● **Given records**
....................

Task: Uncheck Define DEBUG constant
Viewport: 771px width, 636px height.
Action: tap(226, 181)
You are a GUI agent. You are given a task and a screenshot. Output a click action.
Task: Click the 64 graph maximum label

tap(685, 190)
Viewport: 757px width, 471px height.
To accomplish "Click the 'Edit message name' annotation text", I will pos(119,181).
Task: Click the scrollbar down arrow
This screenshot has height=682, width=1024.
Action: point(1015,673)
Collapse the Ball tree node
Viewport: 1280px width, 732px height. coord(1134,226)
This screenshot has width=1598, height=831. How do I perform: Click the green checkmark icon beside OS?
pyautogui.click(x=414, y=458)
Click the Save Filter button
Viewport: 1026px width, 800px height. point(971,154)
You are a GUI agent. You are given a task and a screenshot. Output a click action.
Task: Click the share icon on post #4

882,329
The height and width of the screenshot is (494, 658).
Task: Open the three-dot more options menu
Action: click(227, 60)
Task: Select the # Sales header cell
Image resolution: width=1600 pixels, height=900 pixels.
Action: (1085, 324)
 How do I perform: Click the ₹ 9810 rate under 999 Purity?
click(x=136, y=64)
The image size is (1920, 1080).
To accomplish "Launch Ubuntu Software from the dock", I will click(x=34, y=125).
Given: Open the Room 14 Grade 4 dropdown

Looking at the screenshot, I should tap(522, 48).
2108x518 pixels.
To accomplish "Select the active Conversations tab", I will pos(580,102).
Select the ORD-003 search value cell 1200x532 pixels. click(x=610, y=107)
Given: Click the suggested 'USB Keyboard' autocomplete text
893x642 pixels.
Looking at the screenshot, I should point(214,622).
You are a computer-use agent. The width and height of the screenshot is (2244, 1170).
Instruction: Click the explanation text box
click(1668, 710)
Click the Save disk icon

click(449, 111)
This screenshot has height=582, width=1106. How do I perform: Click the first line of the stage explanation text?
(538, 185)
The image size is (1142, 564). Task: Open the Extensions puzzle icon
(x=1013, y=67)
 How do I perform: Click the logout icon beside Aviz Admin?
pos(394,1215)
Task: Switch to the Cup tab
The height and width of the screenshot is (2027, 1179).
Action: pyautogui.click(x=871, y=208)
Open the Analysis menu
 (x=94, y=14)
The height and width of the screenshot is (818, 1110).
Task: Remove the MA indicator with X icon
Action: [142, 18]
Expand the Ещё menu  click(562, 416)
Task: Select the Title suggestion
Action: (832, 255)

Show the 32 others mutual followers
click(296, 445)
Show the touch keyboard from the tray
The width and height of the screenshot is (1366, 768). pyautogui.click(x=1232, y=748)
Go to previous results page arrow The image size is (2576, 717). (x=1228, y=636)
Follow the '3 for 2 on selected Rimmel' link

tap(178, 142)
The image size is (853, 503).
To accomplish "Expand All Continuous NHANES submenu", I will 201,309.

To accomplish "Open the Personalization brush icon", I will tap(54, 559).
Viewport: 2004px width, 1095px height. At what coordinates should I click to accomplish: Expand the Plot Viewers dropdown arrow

....................

● **Direction**
Copy out each line of the data above that contains the word "beside", matching case exactly.

● **Answer for this exercise**
This screenshot has width=1598, height=831. How do I perform: Click the green checkmark icon beside OS?
 How do I perform: Click the logout icon beside Aviz Admin?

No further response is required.